FOM: Better terminology?

[Harvey Friedman]

Shipman writes:
>Harvey says Tragesser's distinction between elementary and nonelementary
>proofs
>is nonstandard usage.  I understand the distinction as being between proofs
>which do not use concepts from "outside the mathematical subject at hand" (in
>particular where the theorem can be proved in any reasonable system in
>which it
>can be stated), and proofs which use some sort of "higher machinery" (such as
>complex analysis for the proof of the P.N.T., Aleph_omega1 for the proof of
>Borel determinacy,  and so on).  ... Harvey, do you
>want to suggest an alternative term to "elementary" for this concept?

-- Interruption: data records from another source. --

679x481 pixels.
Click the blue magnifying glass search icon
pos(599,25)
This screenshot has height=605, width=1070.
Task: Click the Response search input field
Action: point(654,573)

You seem to be looking for a one word adjective. I usually just refer to
the relevant spot in the canonical well ordered hierarchy of fundamental
systems of f.o.m., ranging from about EFA (exponential function
arithemtic), throught ZFC, all the way to ZF + elementary embeddings from V
into V, and somewhat beyond.

If I were to pick a one word adjective, I'd go for "self contained". E.g.,
Borel determinacy has no self contained proof. But I'd rather point to
"uncountably many iterations of the power set operation" or "uncountably
many uncountable cardinals", depending on the audience.